Bij de beoordeling van de vraag of van een zodanige dringende reden sprake is, moeten alle omstandigheden van het geval, in onderling verband en samenhang, in aanmerking worden genomen, waaronder ook de persoonlijke omstandigheden van de werknemer. Daarbij moet niet alleen te worden gekeken naar de aard en de ernst van de aan de werknemer verweten gedraging, maar moeten ook de aard van de dienstbetrekking, de duur daarvan en de wijze waarop de werknemer die dienstbetrekking heeft vervuld, in de afweging worden betrokken. Daarnaast moet rekening worden gehouden met de persoonlijke omstandigheden van de werknemer, zoals zijn leeftijd en de gevolgen die een ontslag voor hem zullen hebben. Ook als deze gevolgen ingrijpend zijn, kan een afweging van deze persoonlijke omstandigheden tegen de aard en ernst van de dringende reden tot de slotsom leiden dat een onmiddellijke beëindiging van de arbeidsovereenkomst gerechtvaardigd is (vergelijk HR 20 april 2012, ECLI:NL:HR: 2012:BV9532).
Rechtbank Overijssel
In de uitspraak van de Rechtbank Overijssel van 31 oktober 2018, ECLI:NL:RBOVE:2018:4120 koopt de werknemer – directeur van een woningcorporatie, in strijd met de voorwaarde van de Raad van Commissarissen (hierna: RvC) dat de bedrijfsauto niet duurder mag zijn dan de Volvo waarin de werknemer op dat moment rijdt, een duurdere auto en misleidt de RvC door de RvC mede te delen dat hij een goedkopere versie wil bestellen, terwijl hij bij de leverancier – die ook nog eens familie is – een duurdere auto bestelt. Hiernaast ondermijnt de werknemer bij de verkoop van een drietal appartementen de instructies van de toezichthouder, Autoriteit Woningcorporaties, door de koopprijs in overeenstemming te brengen met de minimumprijs waarvoor het vastgoed verkocht mocht worden volgens de toezichthouder, maar daartegenover de kopende partij een factuur onder de valse titel van ‘onderhoud’ te laten sturen, zodat de meerprijs op die manier gecompenseerd zou worden door de woningcorporatie. De woningcorporatie ontslaat de werknemer hierop op staande voet. De werknemer is het hier niet mee eens en verzoekt de rechter o.m. om het ontslag te vernietigen.

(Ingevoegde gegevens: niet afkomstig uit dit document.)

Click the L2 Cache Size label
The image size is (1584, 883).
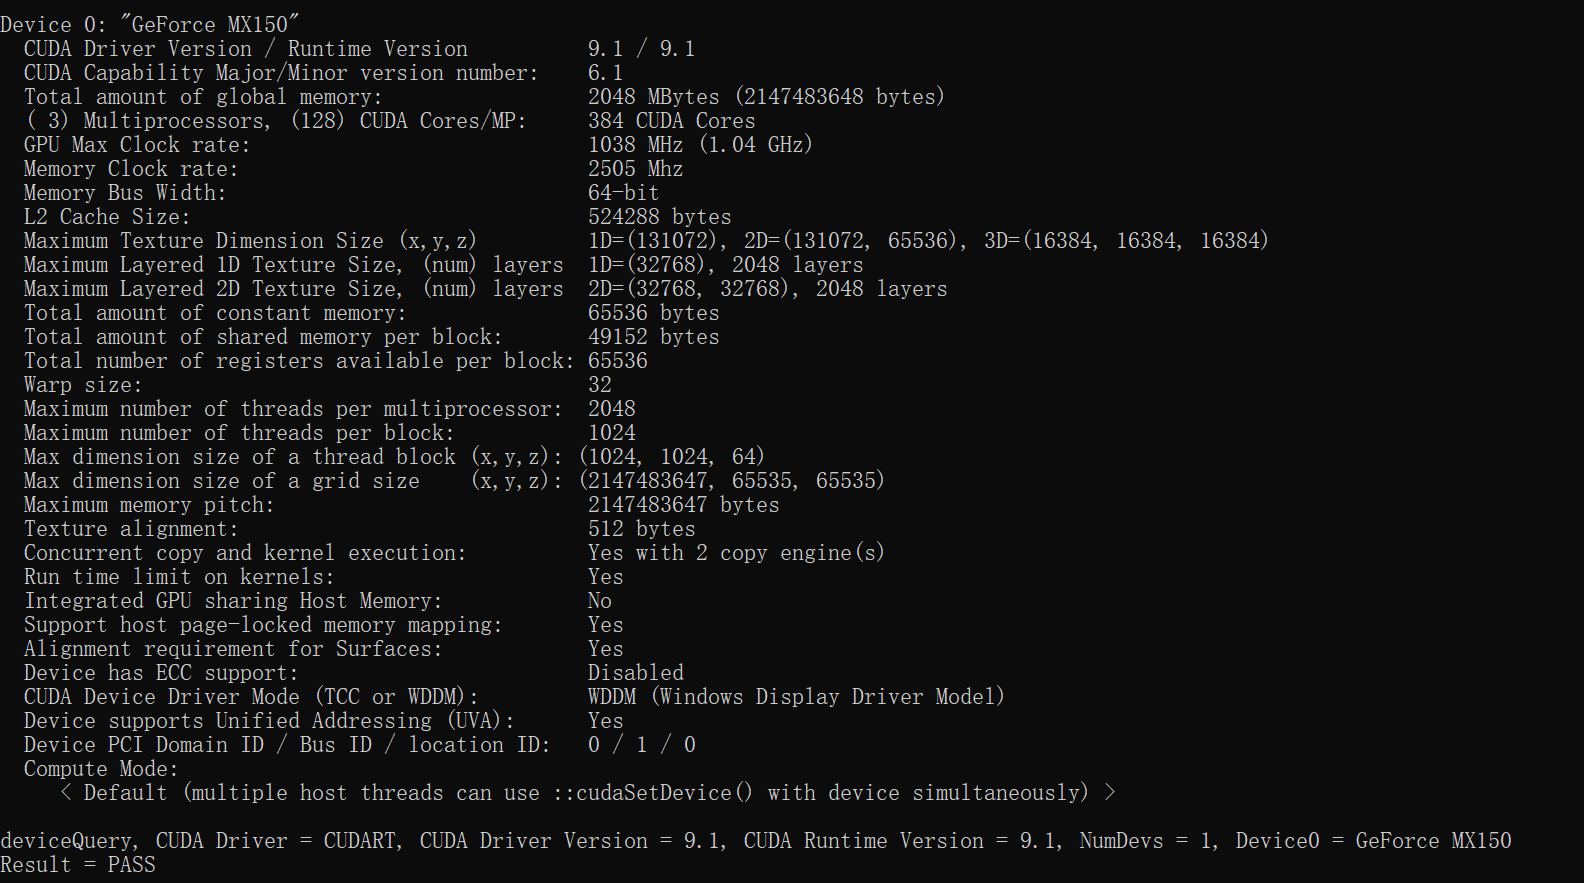point(106,217)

De Rechtbank oordeelt dat de gedragingen van de werknemer in de twee kwesties zo ernstig verwijtbaar zijn dat ze het gegeven ontslag op staande voet kunnen dragen. In beide kwesties stelt de werknemer de zaken – bewust – formeel anders voor aan de RvC en de toezichthouder, terwijl ze materieel anders liggen. De Rechtbank overweegt dat er niet transparant en juist is gefactureerd, terwijl juist de werknemer – als directeur van een semi-publieke instelling met een voorbeeldfunctie – kwesties als integriteit en transparantie hoog in het vaandel moet hebben en houden. Ook overweegt de Rechtbank dat de werknemer als directeur een voorbeeldfunctie heeft en zich heeft te houden aan de voorwaarden van de RvC en bovendien gehouden is transparant te handelen als het gaat om de aanschaf van een bedrijfsauto, zeker als de leverancier familie is.
Hoewel het ontslag vergaande gevolgen heeft voor de werknemer (hij krijgt immers geen loon meer, geen transitievergoeding en geen WW-uitkering), leggen de persoonlijke omstandigheden van de werknemer volgens de rechtbank onvoldoende gewicht in de schaal. Dit heeft ook te gelden voor het feit dat de werknemer altijd als goed bestuurder heeft gefunctioneerd.